> _EXERCISE INSTRUCTIONS_
Turn everything from the line containing "Open the ID3 metadata tab" down to the end of the data into a Markdown table, skipping blank lines. Use two columns, Row and Data line, and leave the pictures out.
──────── DATA EXCERPTS ────────
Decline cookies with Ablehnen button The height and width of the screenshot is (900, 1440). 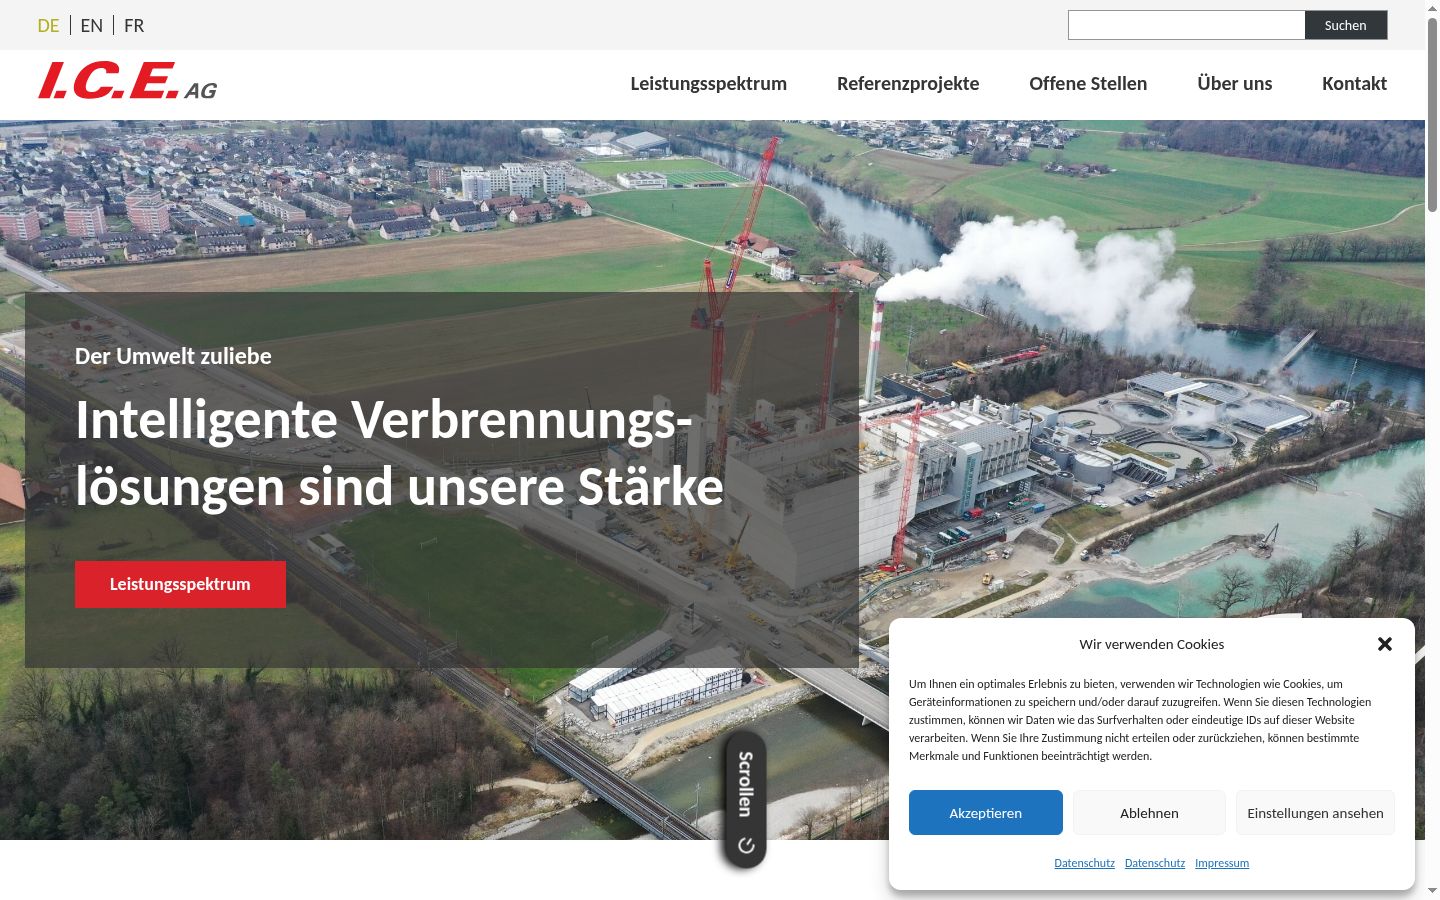1149,813
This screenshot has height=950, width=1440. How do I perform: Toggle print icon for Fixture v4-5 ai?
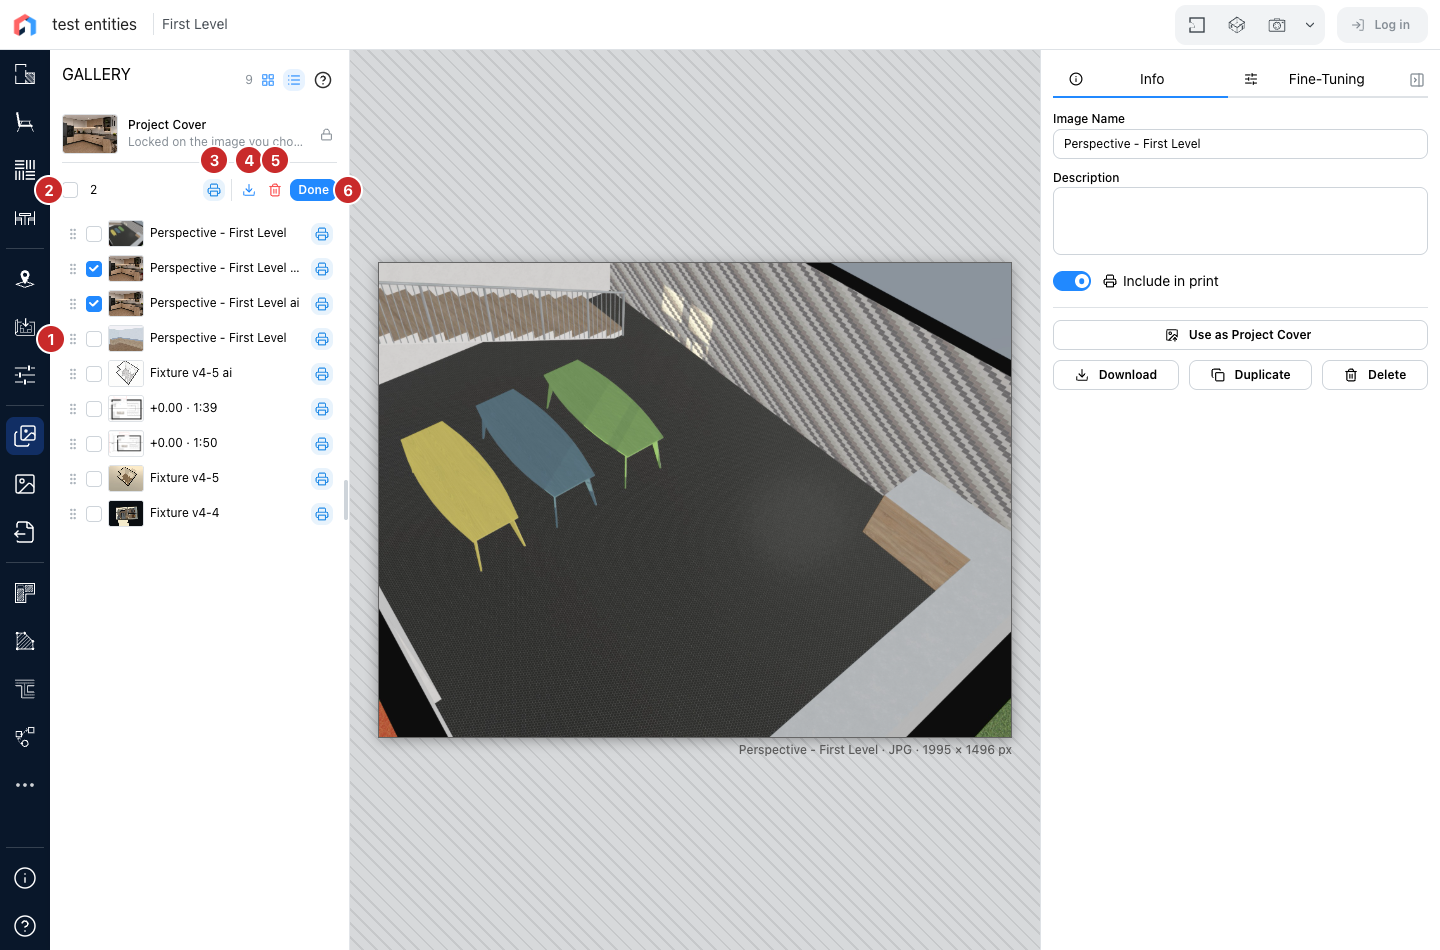322,374
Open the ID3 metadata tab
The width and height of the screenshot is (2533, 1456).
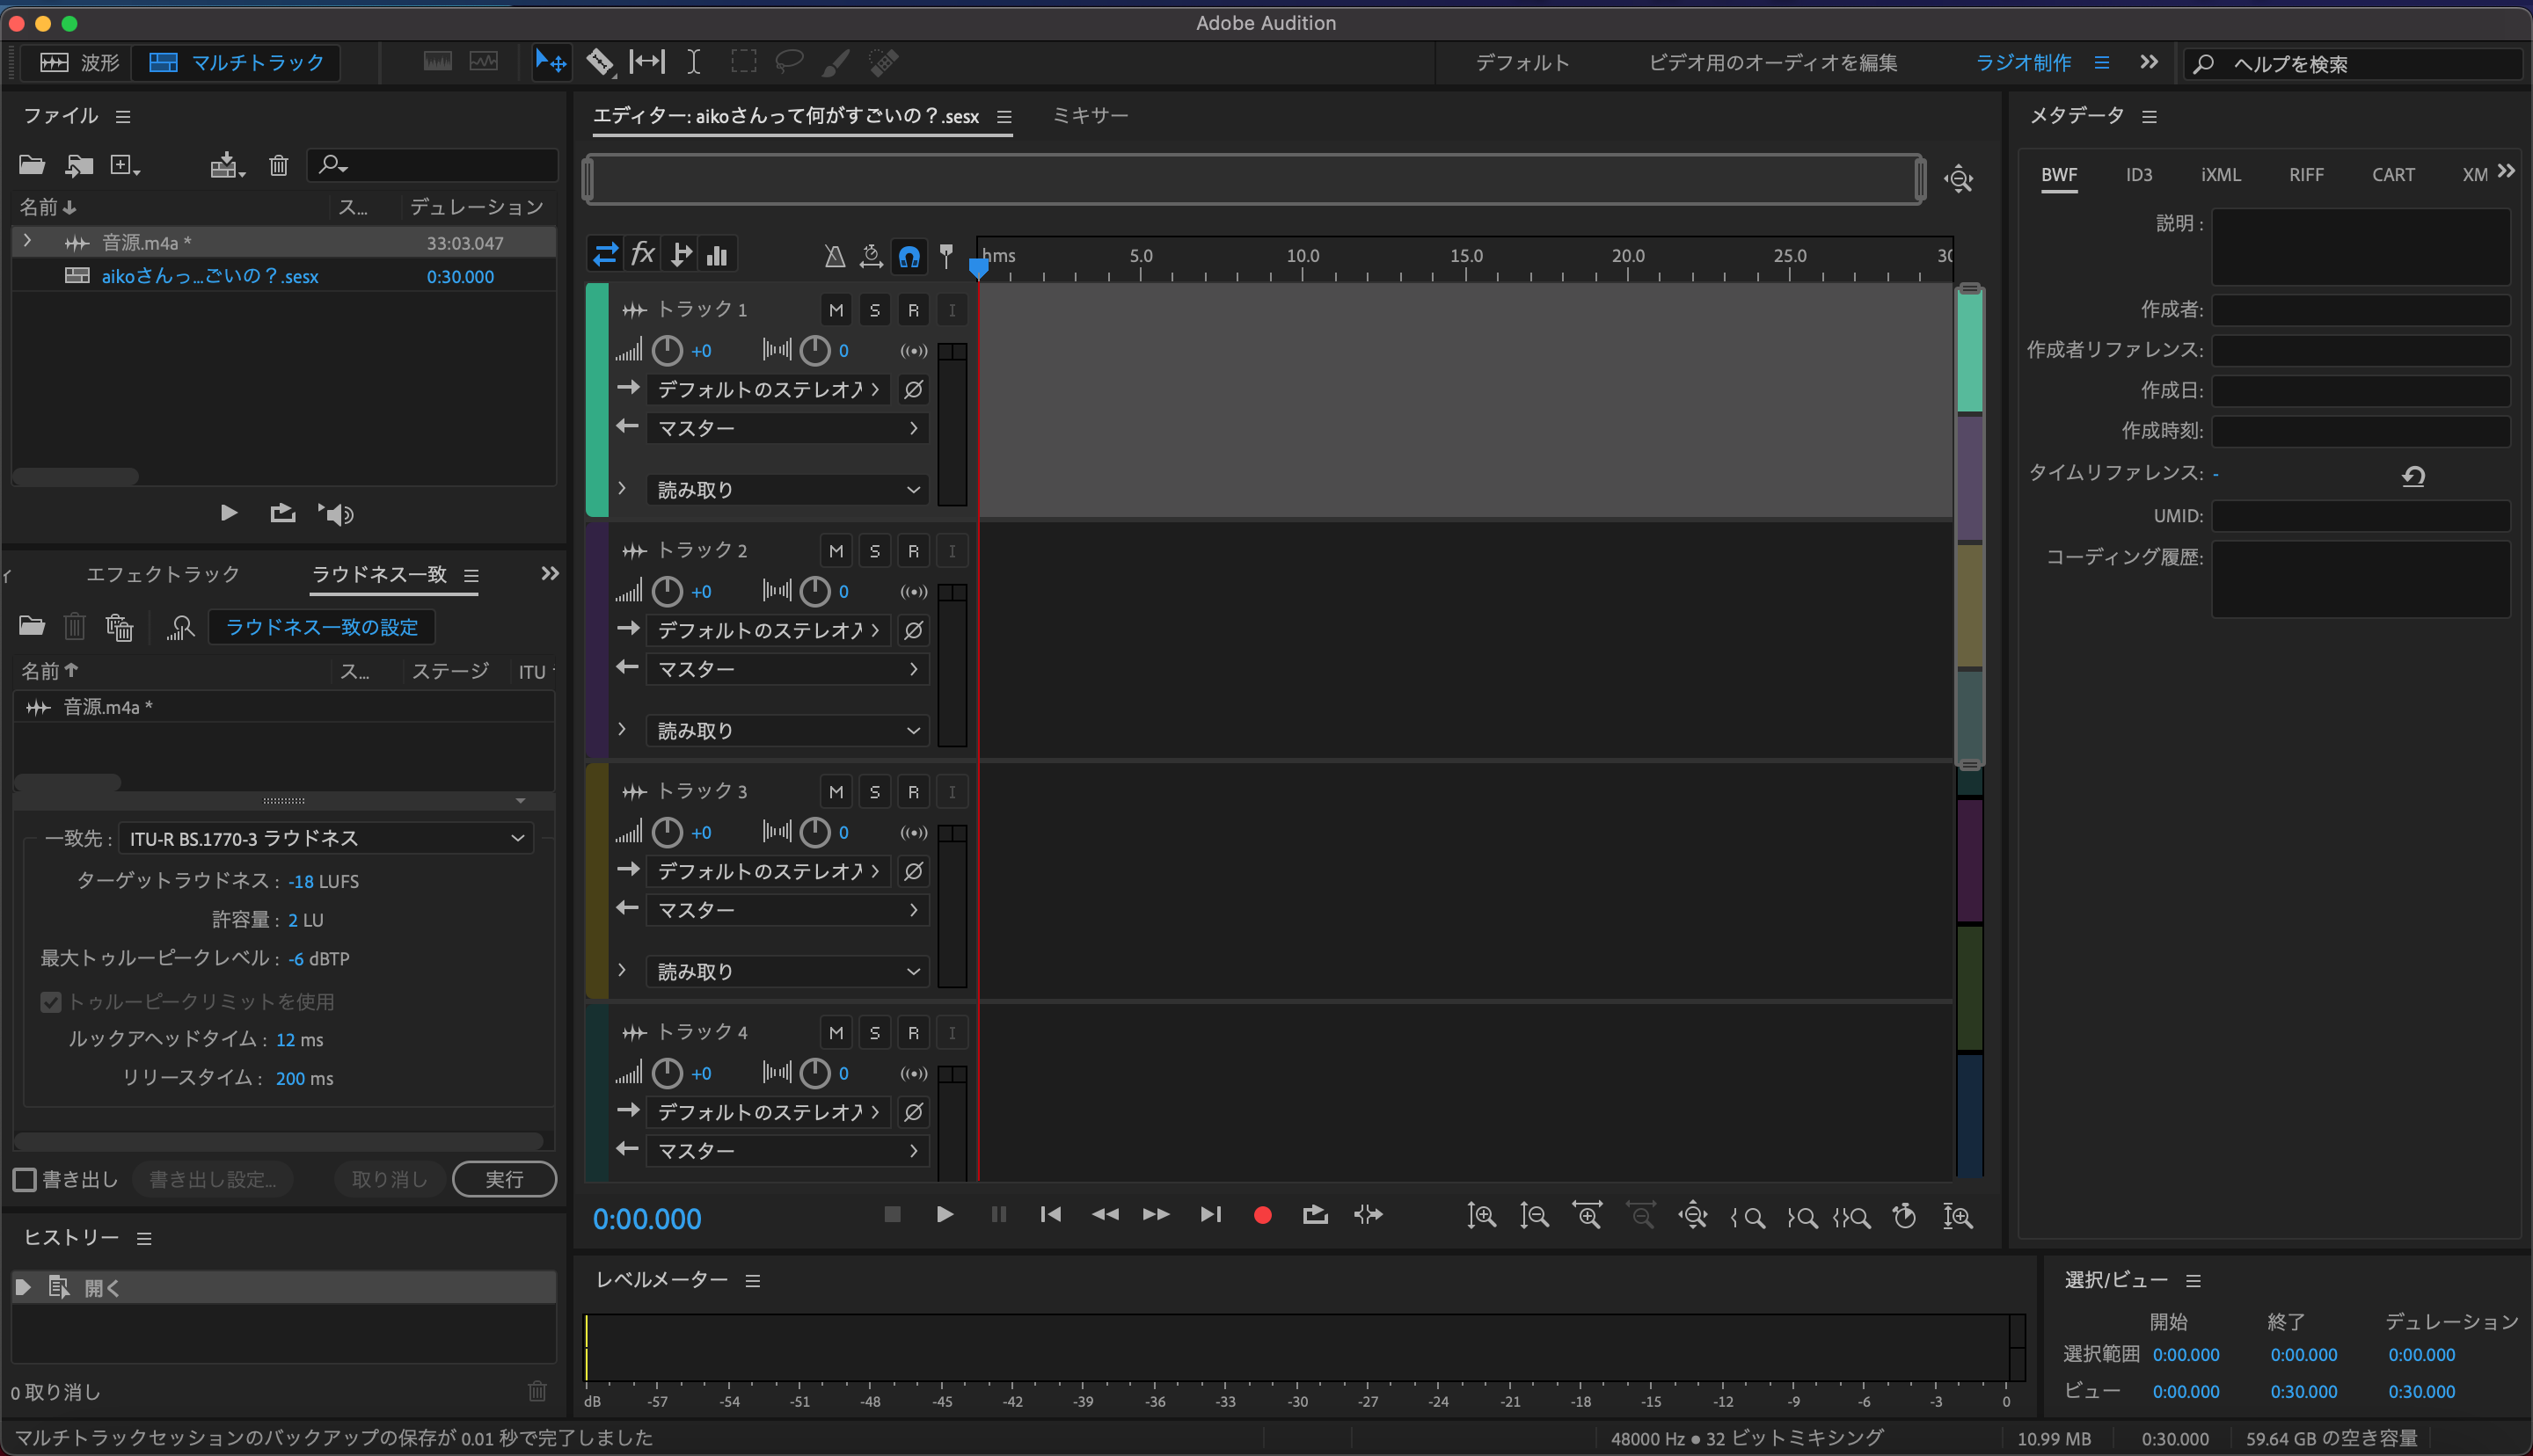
────────
> _RIGHT ANSWER_
| Row | Data line |
|---|---|
| 1 | Open the ID3 metadata tab |
| 2 | The width and height of the screenshot is (2533, 1456). |